Le vittime della globalizzazione incendiano la Francia di Macron
La rivolta dei gilet gialli è diventata il simbolo di una Francia profonda e ribelle che si rivolta al potere. In queste settimane, il Paese si è dimostrato spaccato, ferito, e lontano anni luce da chi lo governo. Emmanuel Macron, sempre più isolato, si è mostrato incapace di guidare il Paese verso l’uscita dalla crisi. E l’idea che è scaturita da queste settimane di mobilitazione nazionale è che la Francia sia ormai corrosa dal malcontento, dilagante e sempre più violento. E che la sfida al potere politico ed economico di chi guida Parigi è come un fiume carsico, pronto prima o poi a esplodere.
Come scritto in queste settimane, la Francia che si è rivoltata contro Macron non è solo una Francia rurale. C’è qualcosa di più profondando. È la Francia che è uscita sconfitta dalla globalizzazione e dal sistema politico francese. I gilet gialli non sono soltanto il frutto della parte rurale del Paese. E il malcontento è presente in tutti quei segmenti del popolo che sono stati marginalizzati, se non propriamente esclusi, dalle “magnifiche sorti e progressive” che avrebbe dovuto rappresentare Macron.
C’era un’altra Francia, che esiste e che l’ha dimostrato esplodendo nella protesta dei gilet jaunes. Quella Francia descritta anche nel nuovo libro di Michel Houellebecq, “Serotonina”. Che, curiosamente, esce in un momento in cui i francesi si stanno rivoltando come scritto nel libro. Proprio come quattro anni fa, quando “Sottomissione” uscì in concomitanza con l’attentato diCharlie Hebdo. In quel caso, Houellebecq parlava della minaccia dell’islamismo nel momento in cui Parigi veniva colpita dai terroristi. Ora, come scrive Repubblica, “si immerge nella Francia più profonda, quella degli agricoltori e dei perdenti invisibili della globalizzazione”.

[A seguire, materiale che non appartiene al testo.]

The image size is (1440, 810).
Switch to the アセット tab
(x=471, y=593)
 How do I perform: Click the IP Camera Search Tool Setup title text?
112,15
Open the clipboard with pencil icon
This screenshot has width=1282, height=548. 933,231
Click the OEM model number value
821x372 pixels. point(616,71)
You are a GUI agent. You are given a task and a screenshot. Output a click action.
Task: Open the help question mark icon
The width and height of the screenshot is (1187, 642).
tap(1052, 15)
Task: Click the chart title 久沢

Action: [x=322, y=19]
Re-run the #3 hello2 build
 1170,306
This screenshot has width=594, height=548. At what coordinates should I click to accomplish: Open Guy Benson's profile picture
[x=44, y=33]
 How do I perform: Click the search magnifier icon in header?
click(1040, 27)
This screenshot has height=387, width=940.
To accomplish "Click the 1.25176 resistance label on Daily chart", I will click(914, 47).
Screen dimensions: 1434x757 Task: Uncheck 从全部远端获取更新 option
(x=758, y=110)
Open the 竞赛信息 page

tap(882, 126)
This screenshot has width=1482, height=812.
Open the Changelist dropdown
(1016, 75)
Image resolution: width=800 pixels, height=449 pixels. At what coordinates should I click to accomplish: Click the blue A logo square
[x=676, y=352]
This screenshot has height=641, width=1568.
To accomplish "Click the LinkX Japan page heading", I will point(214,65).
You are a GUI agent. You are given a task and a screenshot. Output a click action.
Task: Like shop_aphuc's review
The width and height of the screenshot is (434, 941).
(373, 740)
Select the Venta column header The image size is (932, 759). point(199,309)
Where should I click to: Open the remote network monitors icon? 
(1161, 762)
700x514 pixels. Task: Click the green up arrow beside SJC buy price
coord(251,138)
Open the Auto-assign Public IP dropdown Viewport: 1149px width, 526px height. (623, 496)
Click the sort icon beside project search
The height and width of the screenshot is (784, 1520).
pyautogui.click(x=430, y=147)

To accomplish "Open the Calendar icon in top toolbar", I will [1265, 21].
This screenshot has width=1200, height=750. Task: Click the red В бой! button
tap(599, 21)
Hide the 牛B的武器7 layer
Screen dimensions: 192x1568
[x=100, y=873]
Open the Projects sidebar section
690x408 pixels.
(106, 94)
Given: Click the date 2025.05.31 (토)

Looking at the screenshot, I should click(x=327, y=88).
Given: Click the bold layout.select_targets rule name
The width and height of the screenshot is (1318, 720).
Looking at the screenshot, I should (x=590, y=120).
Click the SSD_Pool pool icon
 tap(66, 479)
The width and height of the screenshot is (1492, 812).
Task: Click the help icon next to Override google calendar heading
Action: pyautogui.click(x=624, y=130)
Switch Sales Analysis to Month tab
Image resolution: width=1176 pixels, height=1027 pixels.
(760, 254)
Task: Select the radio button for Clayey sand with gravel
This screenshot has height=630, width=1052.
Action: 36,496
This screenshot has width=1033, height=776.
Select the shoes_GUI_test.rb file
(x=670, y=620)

Nelle frasi del protagonista, Florent-Claude Labrouste, 46 anni, c’è tutto quello che rappresenta la rivolta dei gilet gialli. La guerra contro il caro-carburanti, la protesta contro la metropoli, la delocalizzazione, la globalizzazione che lascia come vittime il ceto medio e quello degli operai. Come riporta Repubblica, che cita parti del libro, “ogni tanto si chiude una fabbrica, si delocalizzaun’unità di produzione, mettiamo che settanta operai perdano il lavoro (…) c’è un picchetto di scioperanti, incendiano qualche pneumatico, arrivano due o tre politici locali”. Uno scenario che ricorda tutte le critiche rivolte da molti manifestanti contro i politici del governo attuale e dei suoi predecessori, colpevoli di non aver dato risposte a questa Francia.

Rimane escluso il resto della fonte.